Ridere a crepapelle per sovvertire l’ordine costituito. L’Elogio alla Follia di Erasmo da Rotterdam dice molto a riguardo: la risata aggrega il popolo e il comico smaschera con ironia pungente le debolezze dei potenti. Per questo, élite di ogni tempo si sono coalizzate spesso contro lo humour: nel ‘500 il cardinale Borromeo scomunicò i comici e in età vittoriana alle ragazze fu vietato ridere in pubblico.
L’idea che la “risata collettiva” abbia una verve rivoluzionaria è attribuibile alla festività greca del Komos, in cui contadini, schiavi e donne, scesa la notte, sfilavano nei boschi disturbando il sonno del popolo e, inebriati dal vino, ridenti e privi di ogni freno inibitore, manifestavano l’odio verso i regnanti.
Etichettati dagli alti ranghi come “militanti disobbedienti”, i ribelli marciavano per la libertà sfoderando l’arma della risata, come omaggio offerto dal Dio Dionisio. La forza sprigionata dal popolo nei riti dionisiaci minava il potere angosciando gli animi di chi sedeva al trono e la censura inappellabile della festa diventava l’unico modo codardo per risolvere il problema.

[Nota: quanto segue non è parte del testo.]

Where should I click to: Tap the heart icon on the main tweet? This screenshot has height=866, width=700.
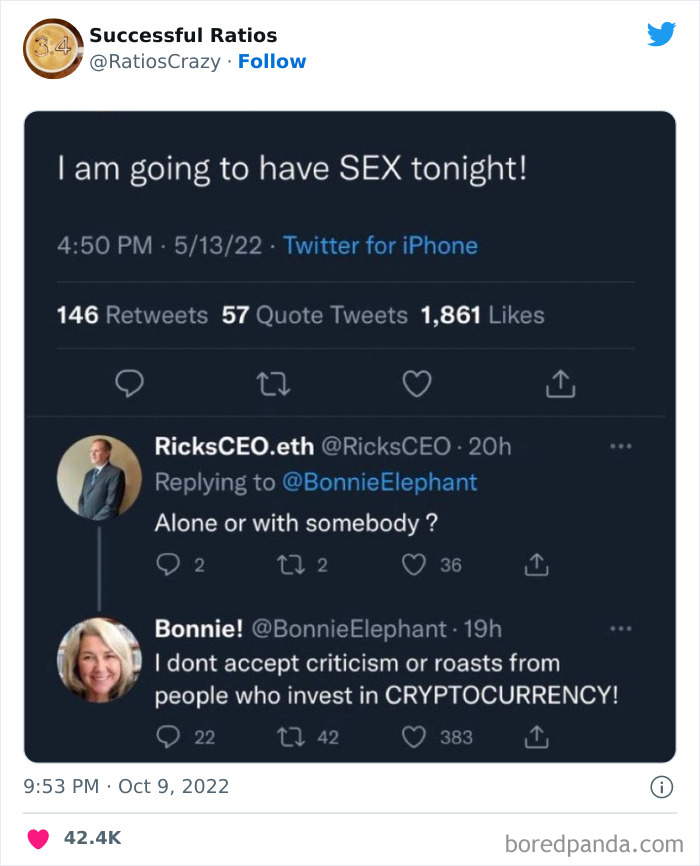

Sembra che i tempi moderni raccontino oggi un’altra storia: l’autoironia o il saper far ridere sono gli escamotage gettonati dai leader per raccogliere consensi e la geliofobia di cui soffrivano può dirsi ormai superata. E intanto risata più, risata meno, qualcuno ci casca.
Per approfondimenti: Donata Francescato, Ridere è una cosa seria, Mondadori, 2003.